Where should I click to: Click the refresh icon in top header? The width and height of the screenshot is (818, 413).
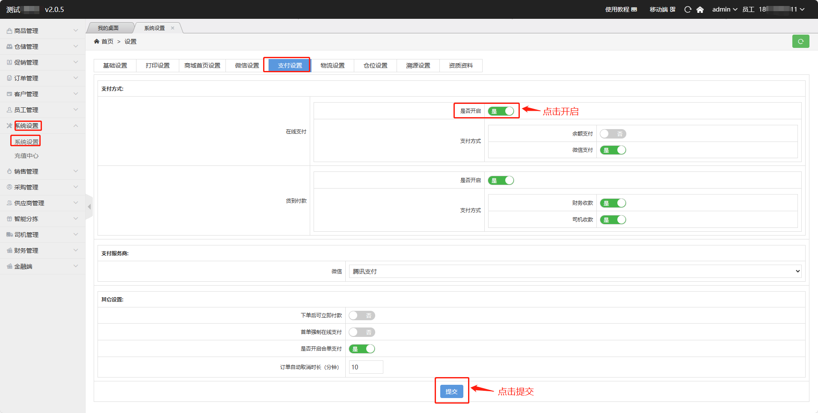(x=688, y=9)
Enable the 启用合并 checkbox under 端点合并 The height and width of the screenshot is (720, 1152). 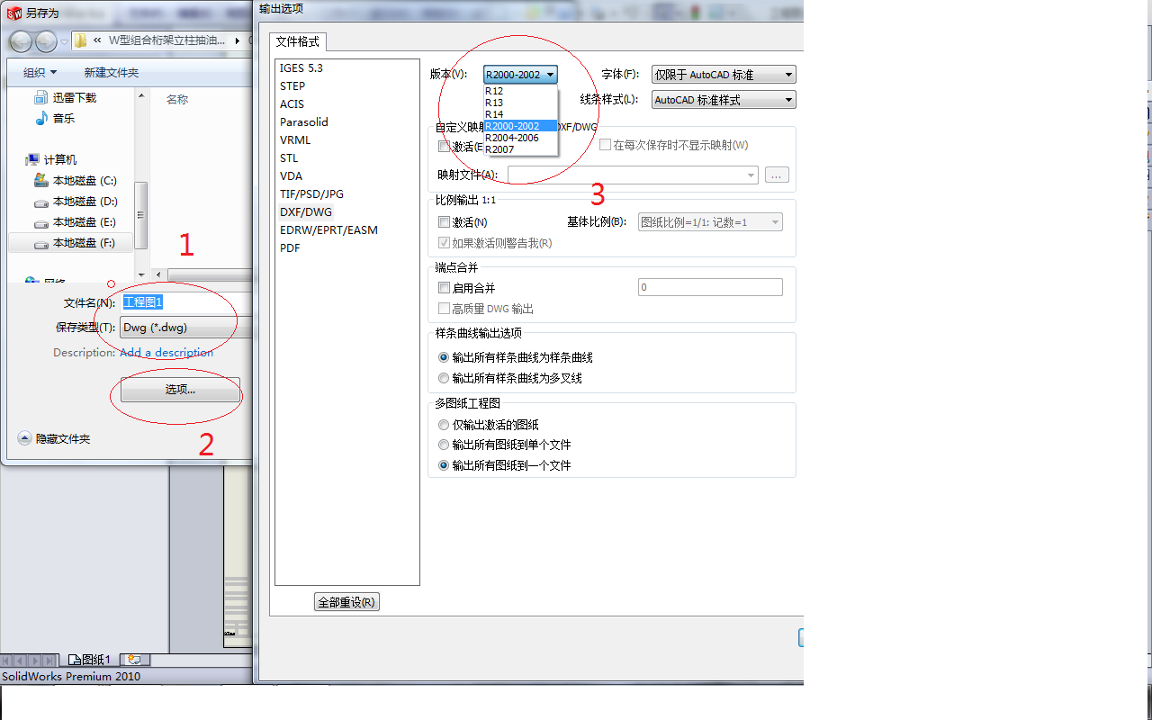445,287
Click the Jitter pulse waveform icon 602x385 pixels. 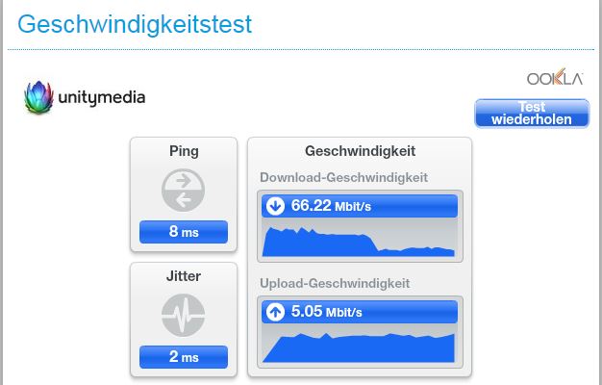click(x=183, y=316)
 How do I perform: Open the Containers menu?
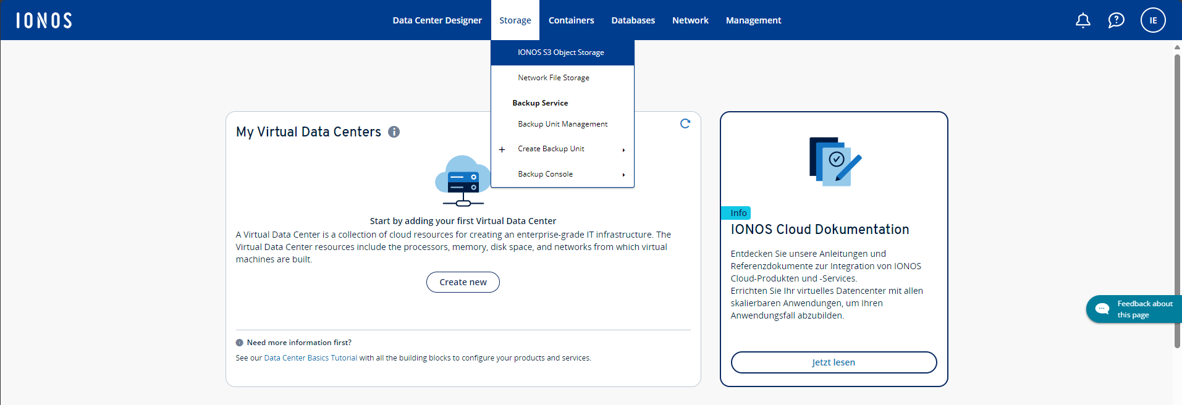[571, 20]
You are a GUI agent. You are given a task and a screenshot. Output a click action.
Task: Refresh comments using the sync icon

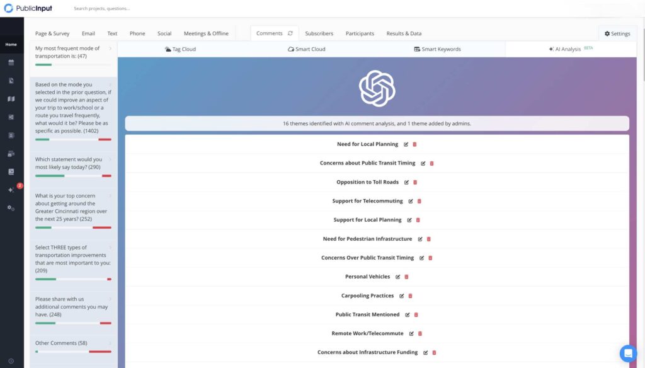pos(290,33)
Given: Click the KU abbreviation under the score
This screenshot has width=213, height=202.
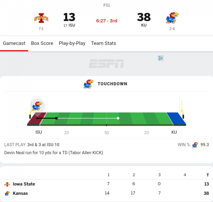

####################

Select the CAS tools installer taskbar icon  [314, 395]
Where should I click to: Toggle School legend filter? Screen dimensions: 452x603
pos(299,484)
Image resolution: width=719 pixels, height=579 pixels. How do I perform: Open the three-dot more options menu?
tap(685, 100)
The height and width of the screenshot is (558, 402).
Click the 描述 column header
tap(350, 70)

####################

YOUR ASSIGNMENT
Would you output the lines above from the line holding "Task: Refresh comments using the sync icon" up to and including the line holding "This screenshot has width=213, height=202.", exactly and only those, with no pictures?

TASK ANSWER
Task: Refresh comments using the sync icon

pos(290,33)
Given: Click the KU abbreviation under the score
This screenshot has width=213, height=202.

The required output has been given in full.